Photo: Courtesy Image
Last year filmmaker Justin Simien spoke to Out magazine about his debut feature film, Dear White People, previous to its theatrical release, explaining:
“I really wanted to talk about the black gay experience,” Simien says. “There is an image of the black man that is pervasive in the black community, and if you’re gay and you know you can’t ever live up to that standard, there’s an anxiety about being comfortable around other black people. It’s not always a result of actual prejudice, but it’s an anxiety that the black gay guy has that I think is unique.”
On Saturday the gay writer-director won Best First Screenplay at the Independent Spirit Awards and, other than being in awe and basking in the presence of Oprah, 31-year-old Simien also gave a short, yet moving, speech that reiterated that idea of creating the stories that you need to see.
"I started writing this movie some 10 years ago as an impulse because I didn't really [see] my story out there in the culture.
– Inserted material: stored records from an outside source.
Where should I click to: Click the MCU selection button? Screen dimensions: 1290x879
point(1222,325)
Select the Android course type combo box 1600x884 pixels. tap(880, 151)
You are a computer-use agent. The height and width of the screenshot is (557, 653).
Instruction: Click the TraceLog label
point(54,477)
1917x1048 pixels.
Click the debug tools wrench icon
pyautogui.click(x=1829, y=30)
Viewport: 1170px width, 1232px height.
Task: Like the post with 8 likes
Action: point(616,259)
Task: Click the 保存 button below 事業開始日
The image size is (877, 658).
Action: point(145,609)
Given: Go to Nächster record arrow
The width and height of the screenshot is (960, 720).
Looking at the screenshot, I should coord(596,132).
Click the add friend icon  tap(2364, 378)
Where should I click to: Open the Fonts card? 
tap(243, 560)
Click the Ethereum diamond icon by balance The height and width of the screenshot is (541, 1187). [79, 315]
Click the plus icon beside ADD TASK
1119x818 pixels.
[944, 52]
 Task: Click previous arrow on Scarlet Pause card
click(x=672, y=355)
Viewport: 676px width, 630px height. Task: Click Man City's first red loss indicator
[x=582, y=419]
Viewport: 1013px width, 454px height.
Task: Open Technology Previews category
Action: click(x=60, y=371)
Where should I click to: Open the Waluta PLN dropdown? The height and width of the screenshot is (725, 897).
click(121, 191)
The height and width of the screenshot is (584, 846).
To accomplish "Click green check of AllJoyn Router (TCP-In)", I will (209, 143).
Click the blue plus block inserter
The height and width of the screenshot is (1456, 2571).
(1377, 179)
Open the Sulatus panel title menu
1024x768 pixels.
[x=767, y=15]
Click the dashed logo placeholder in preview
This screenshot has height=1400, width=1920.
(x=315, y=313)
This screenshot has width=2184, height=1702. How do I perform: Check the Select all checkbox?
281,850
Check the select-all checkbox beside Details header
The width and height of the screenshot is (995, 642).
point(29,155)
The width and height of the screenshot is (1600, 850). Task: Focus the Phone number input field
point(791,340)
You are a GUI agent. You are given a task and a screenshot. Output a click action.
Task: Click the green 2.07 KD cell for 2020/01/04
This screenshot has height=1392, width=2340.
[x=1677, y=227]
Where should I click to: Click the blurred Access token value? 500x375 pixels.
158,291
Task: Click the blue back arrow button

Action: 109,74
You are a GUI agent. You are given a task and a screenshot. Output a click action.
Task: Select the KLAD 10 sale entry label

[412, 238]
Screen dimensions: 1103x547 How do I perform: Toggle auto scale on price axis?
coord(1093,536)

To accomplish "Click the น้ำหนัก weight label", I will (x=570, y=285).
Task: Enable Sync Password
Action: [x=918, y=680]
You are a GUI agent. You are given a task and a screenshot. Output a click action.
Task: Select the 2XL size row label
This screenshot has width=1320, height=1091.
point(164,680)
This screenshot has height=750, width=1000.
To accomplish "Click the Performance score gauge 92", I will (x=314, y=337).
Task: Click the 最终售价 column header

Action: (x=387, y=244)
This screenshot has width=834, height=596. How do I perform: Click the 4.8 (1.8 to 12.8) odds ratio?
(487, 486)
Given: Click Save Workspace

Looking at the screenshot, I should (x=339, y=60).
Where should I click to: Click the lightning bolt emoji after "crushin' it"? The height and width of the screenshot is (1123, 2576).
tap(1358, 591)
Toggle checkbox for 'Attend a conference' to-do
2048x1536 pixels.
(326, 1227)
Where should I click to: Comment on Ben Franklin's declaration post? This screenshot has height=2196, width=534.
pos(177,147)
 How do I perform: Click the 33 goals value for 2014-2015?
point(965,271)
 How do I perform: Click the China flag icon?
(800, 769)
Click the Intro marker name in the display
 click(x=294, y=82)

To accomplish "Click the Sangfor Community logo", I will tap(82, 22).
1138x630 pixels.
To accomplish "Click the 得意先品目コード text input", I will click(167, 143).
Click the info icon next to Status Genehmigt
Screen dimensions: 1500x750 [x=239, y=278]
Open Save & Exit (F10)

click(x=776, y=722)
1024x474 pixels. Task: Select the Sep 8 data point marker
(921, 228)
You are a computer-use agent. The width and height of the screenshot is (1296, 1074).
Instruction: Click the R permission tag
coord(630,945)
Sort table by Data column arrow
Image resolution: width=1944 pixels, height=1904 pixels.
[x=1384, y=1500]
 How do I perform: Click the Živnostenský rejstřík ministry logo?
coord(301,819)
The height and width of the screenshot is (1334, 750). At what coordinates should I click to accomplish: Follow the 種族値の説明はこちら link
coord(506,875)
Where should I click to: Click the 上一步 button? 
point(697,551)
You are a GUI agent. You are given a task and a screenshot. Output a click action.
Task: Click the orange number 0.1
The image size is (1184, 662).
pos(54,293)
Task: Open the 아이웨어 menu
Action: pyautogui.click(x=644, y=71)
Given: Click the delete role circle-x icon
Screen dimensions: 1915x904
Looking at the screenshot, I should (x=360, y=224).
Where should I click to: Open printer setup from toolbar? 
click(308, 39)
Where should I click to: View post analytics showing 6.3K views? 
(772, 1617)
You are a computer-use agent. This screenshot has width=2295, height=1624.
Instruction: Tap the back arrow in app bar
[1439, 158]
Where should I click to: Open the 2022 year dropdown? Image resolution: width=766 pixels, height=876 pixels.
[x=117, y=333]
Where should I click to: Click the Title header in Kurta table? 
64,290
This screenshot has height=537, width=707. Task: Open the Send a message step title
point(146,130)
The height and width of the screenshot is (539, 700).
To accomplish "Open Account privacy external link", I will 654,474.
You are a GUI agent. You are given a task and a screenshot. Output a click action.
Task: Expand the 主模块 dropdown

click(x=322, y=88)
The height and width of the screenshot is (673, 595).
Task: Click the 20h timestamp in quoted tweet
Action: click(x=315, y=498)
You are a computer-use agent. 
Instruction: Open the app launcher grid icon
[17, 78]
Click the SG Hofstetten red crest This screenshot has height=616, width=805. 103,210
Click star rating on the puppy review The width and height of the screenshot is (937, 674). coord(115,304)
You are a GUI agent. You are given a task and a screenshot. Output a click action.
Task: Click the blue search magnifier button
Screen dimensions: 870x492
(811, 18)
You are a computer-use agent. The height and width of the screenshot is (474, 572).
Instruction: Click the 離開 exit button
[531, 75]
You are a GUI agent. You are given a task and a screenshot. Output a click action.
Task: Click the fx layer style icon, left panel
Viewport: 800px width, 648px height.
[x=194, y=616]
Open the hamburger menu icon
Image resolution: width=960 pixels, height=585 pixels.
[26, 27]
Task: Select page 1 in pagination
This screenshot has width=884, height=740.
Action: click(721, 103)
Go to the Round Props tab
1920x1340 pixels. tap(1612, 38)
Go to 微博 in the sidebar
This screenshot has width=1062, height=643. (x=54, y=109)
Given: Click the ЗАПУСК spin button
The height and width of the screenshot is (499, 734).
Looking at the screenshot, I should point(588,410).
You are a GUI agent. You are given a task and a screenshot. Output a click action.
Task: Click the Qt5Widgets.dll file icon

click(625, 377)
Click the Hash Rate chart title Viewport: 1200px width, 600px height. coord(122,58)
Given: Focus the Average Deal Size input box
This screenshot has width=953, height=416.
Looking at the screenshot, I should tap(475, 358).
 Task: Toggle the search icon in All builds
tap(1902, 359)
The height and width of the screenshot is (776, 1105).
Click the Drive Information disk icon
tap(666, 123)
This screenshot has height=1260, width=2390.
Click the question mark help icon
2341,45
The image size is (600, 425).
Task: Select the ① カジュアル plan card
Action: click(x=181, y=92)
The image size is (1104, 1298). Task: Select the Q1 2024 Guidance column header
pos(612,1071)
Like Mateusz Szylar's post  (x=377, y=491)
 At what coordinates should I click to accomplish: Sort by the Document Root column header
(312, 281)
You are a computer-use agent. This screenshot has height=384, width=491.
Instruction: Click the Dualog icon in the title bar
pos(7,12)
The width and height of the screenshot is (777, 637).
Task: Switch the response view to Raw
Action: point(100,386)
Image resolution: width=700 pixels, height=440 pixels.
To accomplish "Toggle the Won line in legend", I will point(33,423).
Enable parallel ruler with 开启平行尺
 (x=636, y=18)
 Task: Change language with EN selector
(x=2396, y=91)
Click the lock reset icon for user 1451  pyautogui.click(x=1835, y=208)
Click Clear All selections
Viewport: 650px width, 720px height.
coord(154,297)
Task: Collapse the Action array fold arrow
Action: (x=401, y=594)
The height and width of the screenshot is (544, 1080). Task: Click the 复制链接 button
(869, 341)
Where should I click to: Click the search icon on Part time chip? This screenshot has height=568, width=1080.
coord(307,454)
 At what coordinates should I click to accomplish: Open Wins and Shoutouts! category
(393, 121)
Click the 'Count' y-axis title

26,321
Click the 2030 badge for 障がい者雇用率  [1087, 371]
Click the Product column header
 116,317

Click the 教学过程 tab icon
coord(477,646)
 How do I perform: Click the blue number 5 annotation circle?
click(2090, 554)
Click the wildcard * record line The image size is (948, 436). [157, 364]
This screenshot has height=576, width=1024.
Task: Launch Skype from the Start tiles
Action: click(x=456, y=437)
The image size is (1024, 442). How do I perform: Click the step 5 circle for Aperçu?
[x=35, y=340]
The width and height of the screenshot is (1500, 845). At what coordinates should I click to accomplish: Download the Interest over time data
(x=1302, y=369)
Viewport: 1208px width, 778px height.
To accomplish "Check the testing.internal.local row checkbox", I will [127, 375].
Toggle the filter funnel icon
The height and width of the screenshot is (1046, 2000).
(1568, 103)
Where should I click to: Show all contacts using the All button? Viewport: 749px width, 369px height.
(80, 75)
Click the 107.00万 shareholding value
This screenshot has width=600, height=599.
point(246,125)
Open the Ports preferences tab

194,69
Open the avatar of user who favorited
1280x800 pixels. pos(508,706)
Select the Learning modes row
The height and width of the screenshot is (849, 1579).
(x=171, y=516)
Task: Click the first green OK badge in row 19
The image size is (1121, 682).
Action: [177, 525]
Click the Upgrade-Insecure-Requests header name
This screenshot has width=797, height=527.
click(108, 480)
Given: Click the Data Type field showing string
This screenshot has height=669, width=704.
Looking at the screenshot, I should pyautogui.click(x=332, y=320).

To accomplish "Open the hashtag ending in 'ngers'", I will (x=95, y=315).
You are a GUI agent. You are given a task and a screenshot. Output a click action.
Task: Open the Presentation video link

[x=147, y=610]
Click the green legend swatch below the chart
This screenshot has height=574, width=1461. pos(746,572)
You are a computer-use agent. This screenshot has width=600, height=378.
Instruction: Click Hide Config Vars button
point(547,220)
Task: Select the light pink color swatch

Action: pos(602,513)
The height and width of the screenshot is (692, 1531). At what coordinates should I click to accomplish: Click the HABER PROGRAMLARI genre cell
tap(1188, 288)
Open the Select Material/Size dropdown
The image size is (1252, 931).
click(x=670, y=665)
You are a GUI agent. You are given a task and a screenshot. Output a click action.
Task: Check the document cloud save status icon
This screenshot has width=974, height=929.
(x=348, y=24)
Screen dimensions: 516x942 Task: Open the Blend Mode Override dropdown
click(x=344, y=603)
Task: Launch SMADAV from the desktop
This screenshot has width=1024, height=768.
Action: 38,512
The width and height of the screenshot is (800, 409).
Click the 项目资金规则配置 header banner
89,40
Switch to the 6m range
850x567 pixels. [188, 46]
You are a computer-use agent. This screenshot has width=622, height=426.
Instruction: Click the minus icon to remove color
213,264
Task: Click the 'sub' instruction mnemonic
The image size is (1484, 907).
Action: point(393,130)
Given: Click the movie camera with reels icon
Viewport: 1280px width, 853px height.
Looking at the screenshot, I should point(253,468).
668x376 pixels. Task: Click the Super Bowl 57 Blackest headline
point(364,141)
I didn't see myself reflected back at me in the films that I loved or the stories that resonated for me. So I tried to put myself in the culture. That can be difficult when, along the way, there's really nothing there to tell you that you belong there. This means so much to me, because it means I do belong in the culture. I'm very grateful. And if you have a story, and if you don't see yourself in the culture, please put yourself there, because we need you. We need to see the world from your eyes."
The awards ceremony is held the day before the Academy Awards, and it honors independent films and filmmakers. Birdman, Citizenfour, J.K. Simmons, Julianne Moore, and Patricia Arquette were among the honorees on Saturday (and all of them would also win Oscars the following day).